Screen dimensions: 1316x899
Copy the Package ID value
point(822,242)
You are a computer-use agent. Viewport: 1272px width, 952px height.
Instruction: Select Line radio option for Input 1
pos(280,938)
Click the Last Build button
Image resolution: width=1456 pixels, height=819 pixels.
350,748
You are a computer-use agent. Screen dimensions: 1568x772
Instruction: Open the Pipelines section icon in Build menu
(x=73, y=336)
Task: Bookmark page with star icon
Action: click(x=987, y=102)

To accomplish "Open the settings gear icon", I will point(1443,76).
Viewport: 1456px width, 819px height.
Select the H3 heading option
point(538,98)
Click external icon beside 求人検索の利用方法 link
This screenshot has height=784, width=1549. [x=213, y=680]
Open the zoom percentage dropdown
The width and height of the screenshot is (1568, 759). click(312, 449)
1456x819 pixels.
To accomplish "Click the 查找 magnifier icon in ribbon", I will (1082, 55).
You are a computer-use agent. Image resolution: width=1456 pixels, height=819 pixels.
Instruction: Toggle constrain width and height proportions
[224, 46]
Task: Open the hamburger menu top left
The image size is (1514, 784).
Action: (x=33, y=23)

--- Required action ---
Go through the entries above, and wherever a line holds the word "computer", copy that line.

--- Answer box ---
You are a computer-use agent. Viewport: 1272px width, 952px height.
You are a computer-use agent. Screen dimensions: 1568x772
You are a computer-use agent. Image resolution: width=1456 pixels, height=819 pixels.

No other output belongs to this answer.